> **Problem requirements**
From the data below, rewrite everything from the line containing "Task: Open Details link for AuctionAppA0" down to the line containing "Action: (774, 384)", swapping "Details" for "Info" and leaving the rest untouched.

> **Record extracts**
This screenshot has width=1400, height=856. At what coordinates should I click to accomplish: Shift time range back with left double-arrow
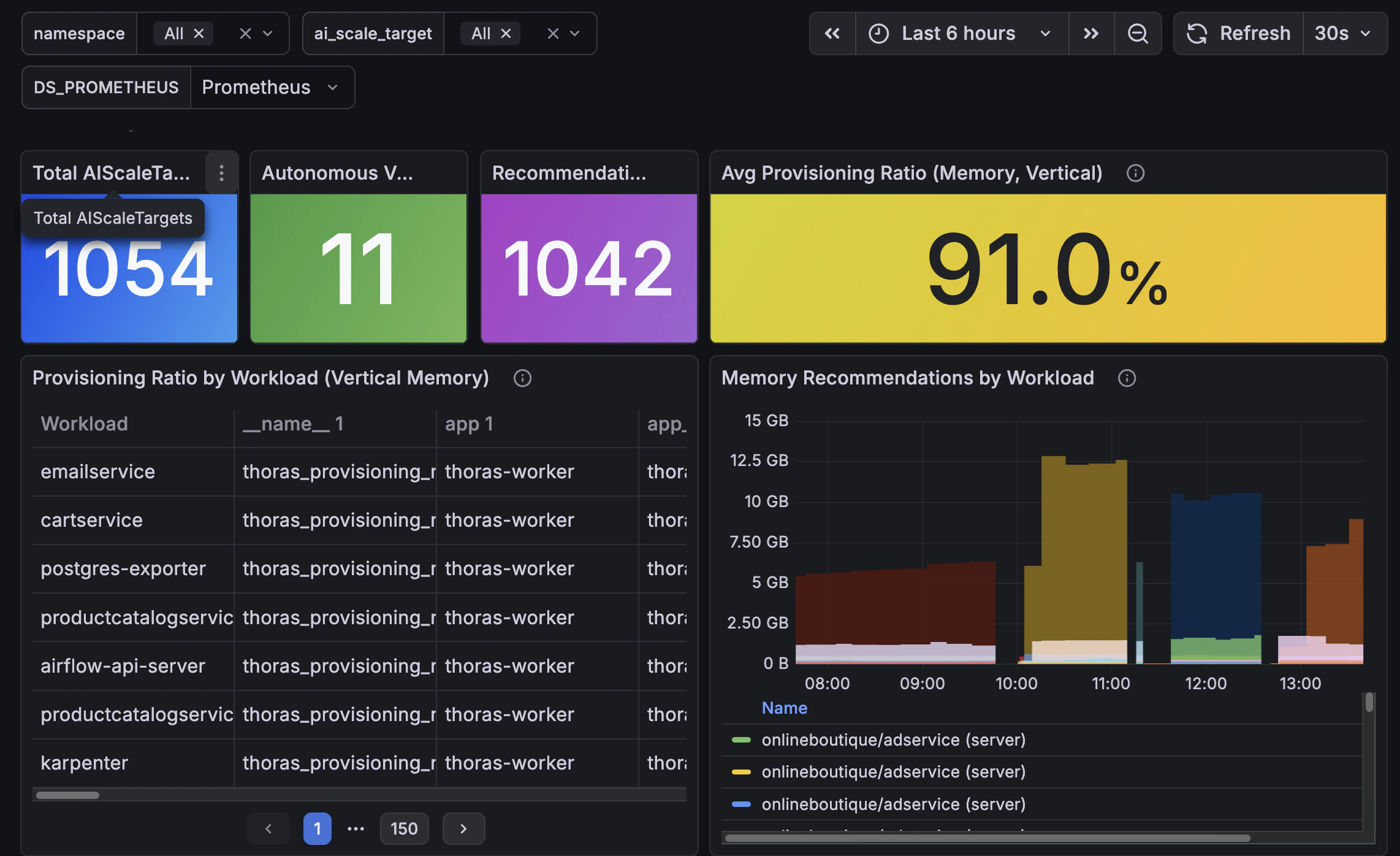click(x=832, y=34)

---

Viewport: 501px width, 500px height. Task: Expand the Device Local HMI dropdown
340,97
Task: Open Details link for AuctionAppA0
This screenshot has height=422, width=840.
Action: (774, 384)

> **Result of the task**
Task: Open Info link for AuctionAppA0
This screenshot has height=422, width=840.
Action: (774, 384)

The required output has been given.